Mealybugs are related to aphids and feed by sucking plant sap, they cause damage directly via feeding and also by attracting sooty mould growth on plants through the secretion of honeydew, a by-product of sap feeding which is rich in sugars attracting species such as ants which will deter predatory species. Most mealybug species will target the stems and veins of plants however, some species will attack roots with this pest also able to transmit viruses but usually via tropical plants.
Originating from tropical and subtropical regions, they are serious pests within the industry, they are able to thrive within protected structures, most particularly in areas such as atriums with slow growing plants. They are also common in botanic gardens, interior landscapes and in commercial ornamental and edible crops, especially pepper and tomato.
Mealybug populations can persist all year round given the right environmental conditions with adults able to survive for a number of months on inert surfaces such as canes, ties and pots.
Cryptolaemus ladybirds and other biologicals are available for control under warmer conditions. Lacewing larvae also feed on mealybug nymphs. Hypoaspis may feed on root mealybug as well as other types that drop onto the growing media surface. A pheromone is available for the citrus mealybug that attracts the winged adult males of several species. For further information on our biological controls, please see below.
The lifecycle of a mealybug is different for both males and females from the 2nd instar growth stage onwards, first transitioning from egg to crawler to 2nd instar where, the female will start to develop the white waxy material which is a key identifying feature of this pest, and finally onto a fully developed adult female.
The males at the 2nd instar growth stage will breakaway and form a waxy pupa cocoon and finally develop into flying males, able to migrate across a glasshouse with a very short lifespan due to the fact they have no mouth parts.
Listed below are three key mealybug species that present an issue for growers, please get in touch with us if you have any questions or concerns regarding potential mealybug infestations.
• Glasshouse mealybug, Pseudococcus viburni
Originating from South America, this species has the potential to be a major pest on crops including, tomato and pepper crops under protected environments. Identified by the white waxy coating on the body with filaments around the body structure and two filaments protruding to 20-50% of the body size.
• Citrus mealybug, Planococcus citri
This species is waxy coated and can be identified by the 18 pairs of waxy filaments surrounding the body with two slightly longer tail filaments and a dark band down the centre of the body which is absent of wax.
• Long-tailed mealybug, Pseudococcus longispinus
This species is wax coated and similar to citrus mealybug having a dark band down the centre of the body. They are best identified by the long tail filaments which are approximately the same length as the body. This species also has a slightly different lifecycle in that it gives birth to live young which remain close to the parent.

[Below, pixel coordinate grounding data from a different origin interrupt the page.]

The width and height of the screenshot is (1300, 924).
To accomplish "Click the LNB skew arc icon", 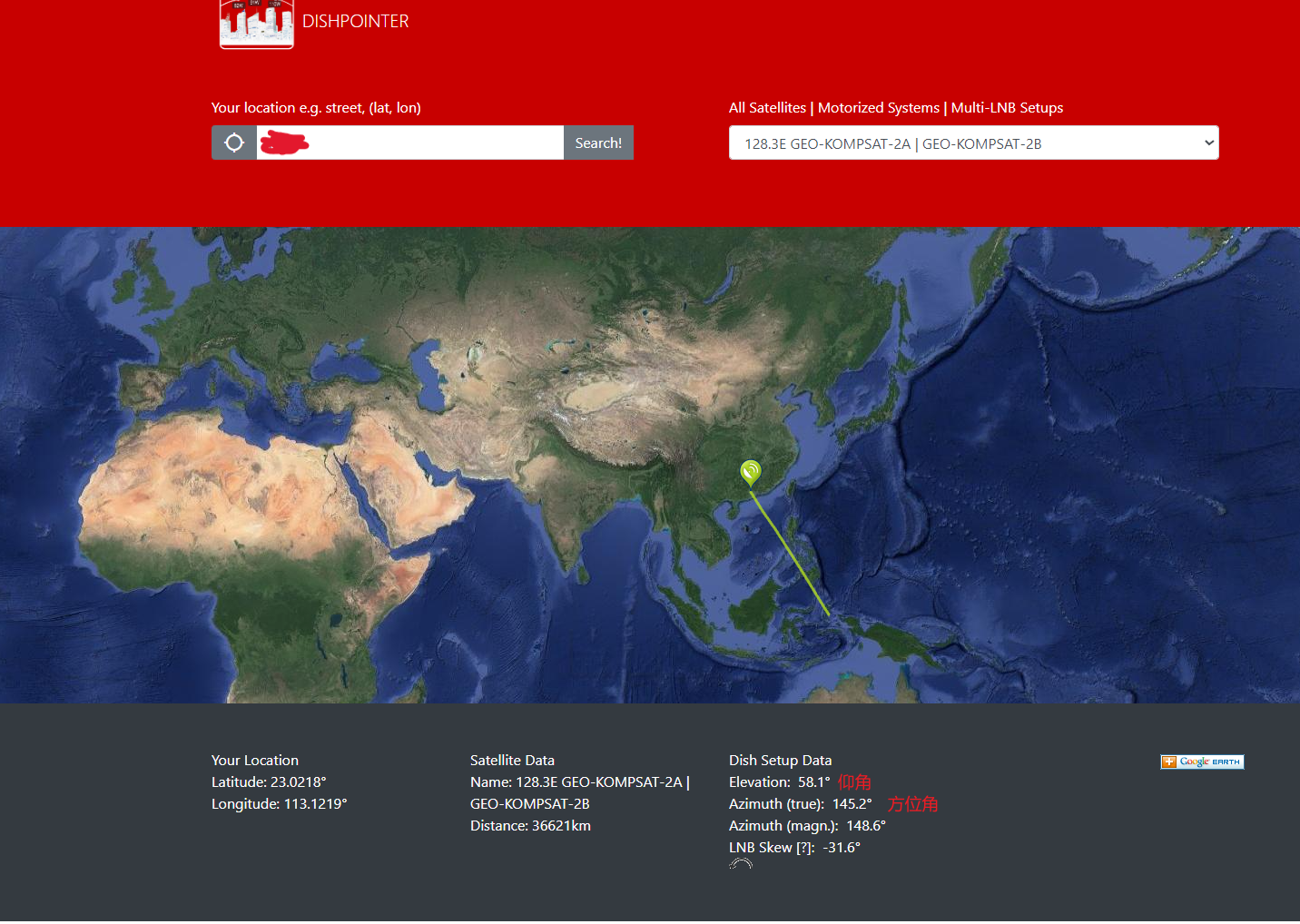I will coord(741,864).
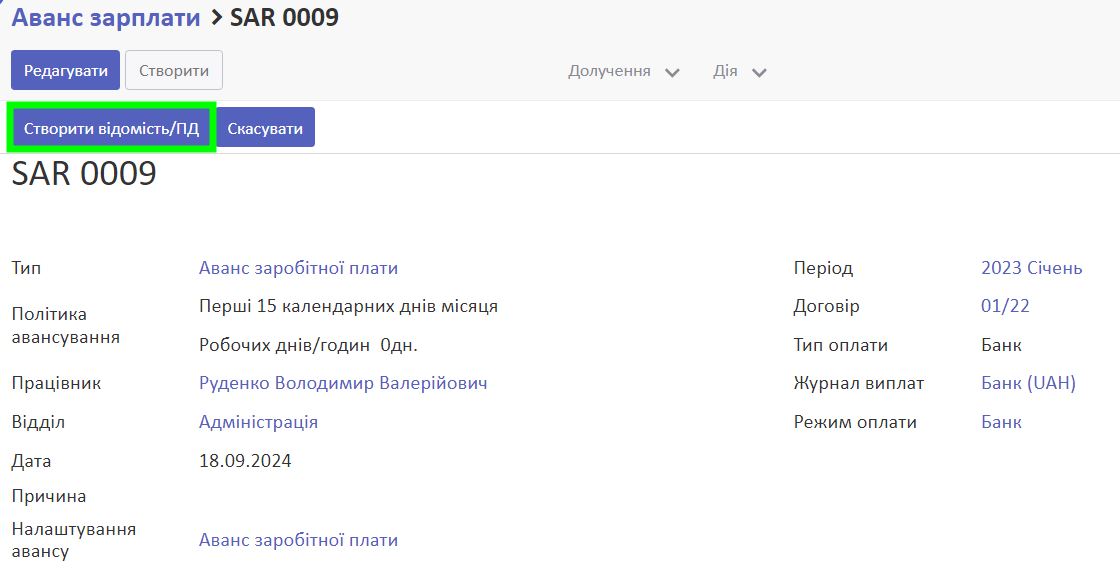Click Створити відомість/ПД button
Viewport: 1120px width, 584px height.
pos(111,128)
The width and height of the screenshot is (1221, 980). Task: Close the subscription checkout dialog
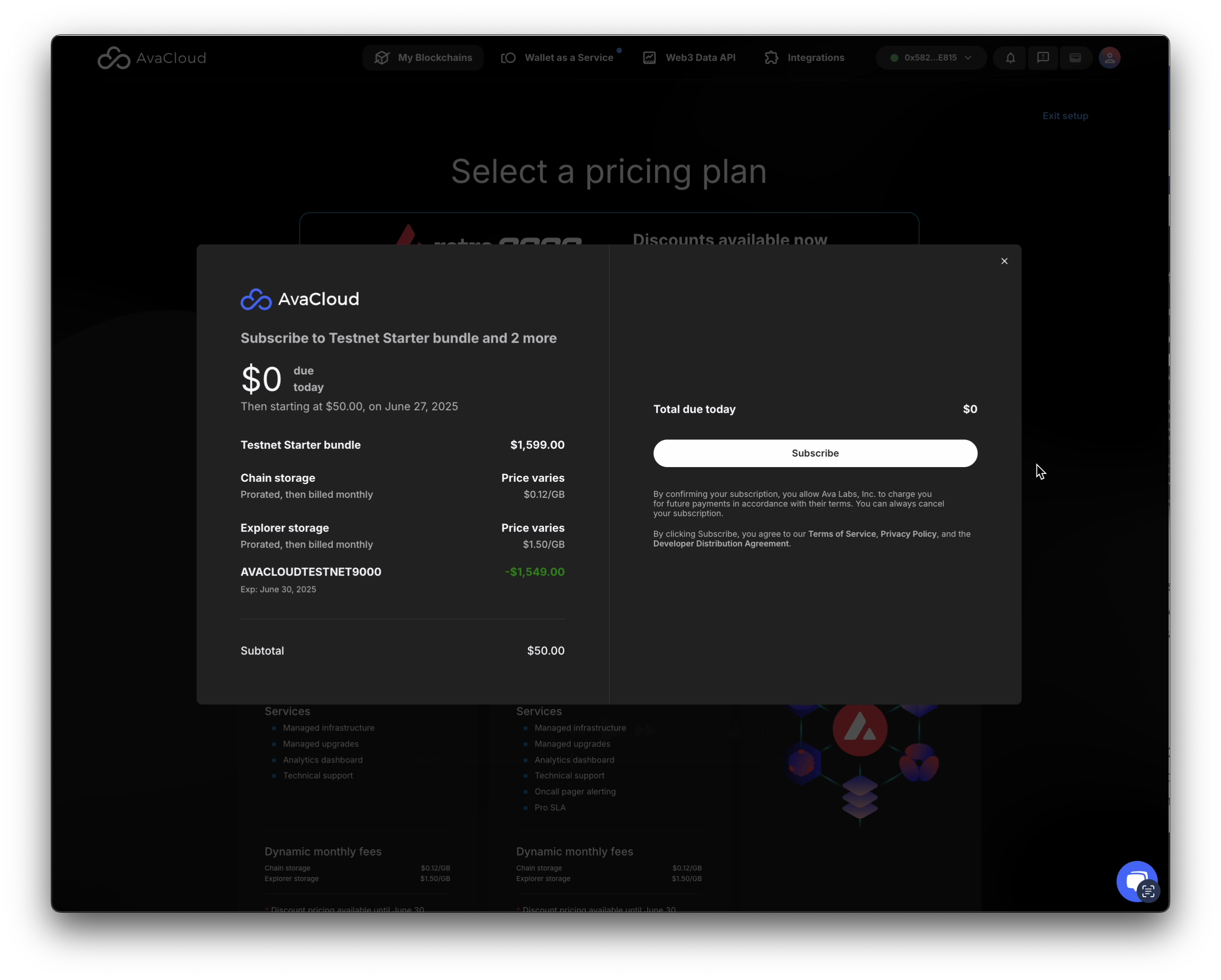(1004, 261)
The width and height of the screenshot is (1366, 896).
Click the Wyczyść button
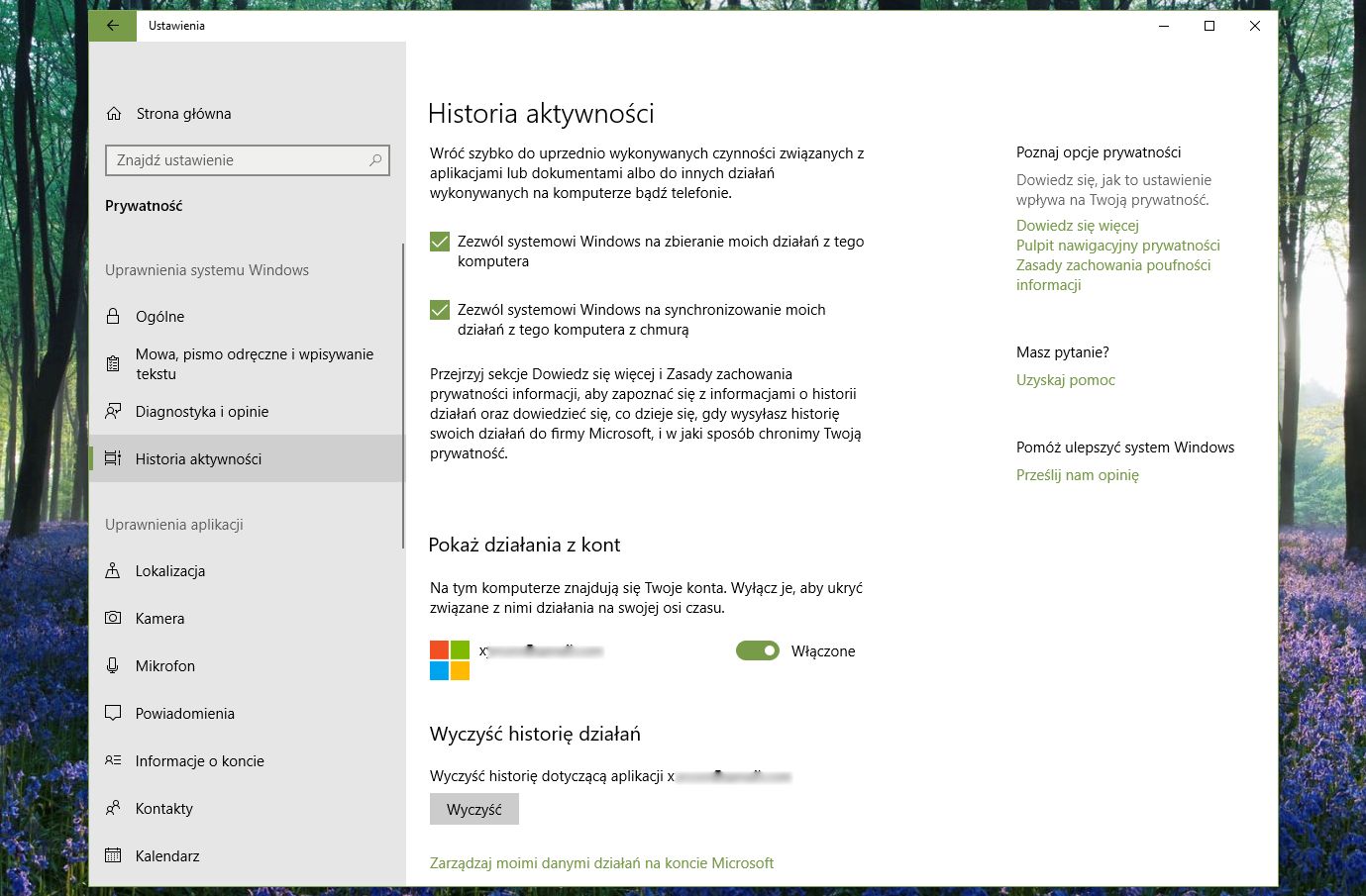point(474,810)
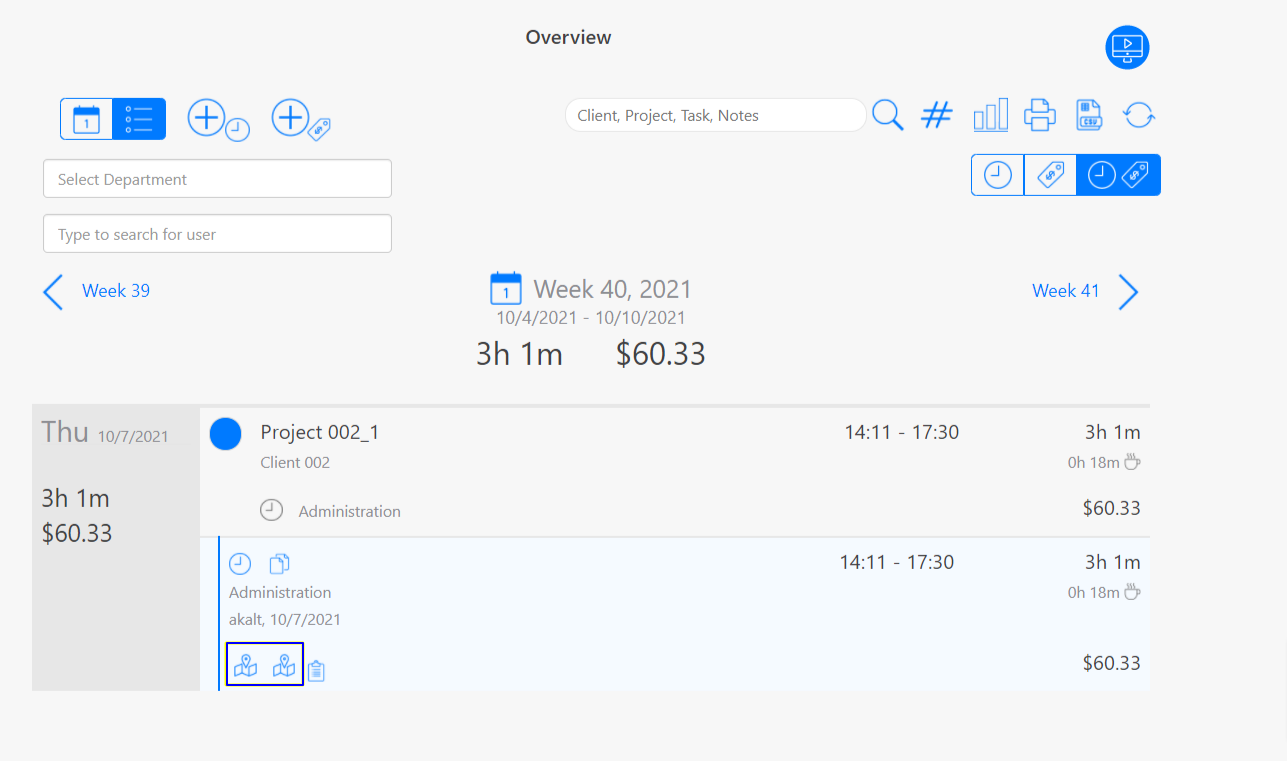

Please click the links below for biological control options for mealybug control.
This ladybird species originating in Australia is a voracious predator of mealybug with both adults and larvae being predatory. Temperature is an important factor with this species and requires an environment of approximately 16 ˚C however, temperatures above this are advised for development up to 30˚C, below 9˚C there is no activity. The adults can fly so distribute evenly across the affected areas and apply later in the day during reduced light hours or under a fleece to minimise losses through vents or openings.
Identification is key regarding the mealybug species when selecting this predator as Long-tailed mealybug is not as effectively controlled by this predator due to the viviparous nature of the pest (giving birth to live young) and the Australian ladybird requiring an egg mass to lay their eggs in, with 200 to 700 eggs laid in each mealybug eggs mass.
They also have a polyphagous diet, feeding on scale insect and aphids when mealybug is at low populations.
This species is a very useful generalist predator feeding mainly on aphid but will also predate mealybug, scale insect, thrips, spider mites, whitefly, and young caterpillars. Fargro offers this predator in loose product larvae and application should be made evenly across the affected area, the larvae can be cannibalistic if food is scarce so product should not be heaped in close proximity.